*Task brief*
The only acceptable reply is the number of lines in the material below that hold "Exeloo".

*Material for the task*
* * *

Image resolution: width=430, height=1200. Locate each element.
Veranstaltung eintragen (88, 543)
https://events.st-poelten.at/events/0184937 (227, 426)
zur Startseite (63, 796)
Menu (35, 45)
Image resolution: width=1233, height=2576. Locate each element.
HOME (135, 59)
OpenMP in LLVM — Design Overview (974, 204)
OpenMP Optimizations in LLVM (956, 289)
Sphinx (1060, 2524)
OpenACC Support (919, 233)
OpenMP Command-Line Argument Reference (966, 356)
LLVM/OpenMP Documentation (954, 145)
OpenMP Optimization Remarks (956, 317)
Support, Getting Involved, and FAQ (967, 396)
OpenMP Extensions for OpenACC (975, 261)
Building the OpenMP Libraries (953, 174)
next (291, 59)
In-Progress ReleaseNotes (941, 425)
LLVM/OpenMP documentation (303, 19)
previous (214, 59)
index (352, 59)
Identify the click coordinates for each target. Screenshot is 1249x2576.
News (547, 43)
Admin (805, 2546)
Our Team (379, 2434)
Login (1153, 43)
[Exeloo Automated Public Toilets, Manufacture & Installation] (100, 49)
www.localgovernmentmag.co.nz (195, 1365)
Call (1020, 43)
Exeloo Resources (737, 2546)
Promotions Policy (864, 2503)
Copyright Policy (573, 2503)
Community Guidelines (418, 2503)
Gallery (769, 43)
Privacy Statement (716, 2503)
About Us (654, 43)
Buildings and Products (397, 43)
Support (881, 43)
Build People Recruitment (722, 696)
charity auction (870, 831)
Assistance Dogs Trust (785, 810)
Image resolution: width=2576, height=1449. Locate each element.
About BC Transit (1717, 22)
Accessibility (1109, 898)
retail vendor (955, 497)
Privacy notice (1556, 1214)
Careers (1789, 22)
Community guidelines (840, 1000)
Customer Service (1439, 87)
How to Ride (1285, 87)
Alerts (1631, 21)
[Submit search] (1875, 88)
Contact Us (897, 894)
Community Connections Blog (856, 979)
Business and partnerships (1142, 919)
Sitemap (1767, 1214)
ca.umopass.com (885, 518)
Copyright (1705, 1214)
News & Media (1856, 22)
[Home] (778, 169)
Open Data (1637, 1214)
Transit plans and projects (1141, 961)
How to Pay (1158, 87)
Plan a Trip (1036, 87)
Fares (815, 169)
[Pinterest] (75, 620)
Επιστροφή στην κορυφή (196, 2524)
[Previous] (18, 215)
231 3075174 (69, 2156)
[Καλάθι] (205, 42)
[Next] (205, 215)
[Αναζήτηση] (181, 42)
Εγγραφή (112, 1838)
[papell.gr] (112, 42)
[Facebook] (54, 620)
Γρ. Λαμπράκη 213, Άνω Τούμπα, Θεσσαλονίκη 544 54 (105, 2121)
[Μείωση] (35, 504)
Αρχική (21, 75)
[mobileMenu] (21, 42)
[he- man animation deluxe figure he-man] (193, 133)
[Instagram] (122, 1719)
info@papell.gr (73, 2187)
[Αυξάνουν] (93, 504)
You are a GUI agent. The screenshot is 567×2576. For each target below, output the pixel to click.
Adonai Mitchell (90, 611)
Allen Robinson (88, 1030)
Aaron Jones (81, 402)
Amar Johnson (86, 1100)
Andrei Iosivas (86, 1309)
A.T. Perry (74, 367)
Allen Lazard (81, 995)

* * *

*Answer for the task*
2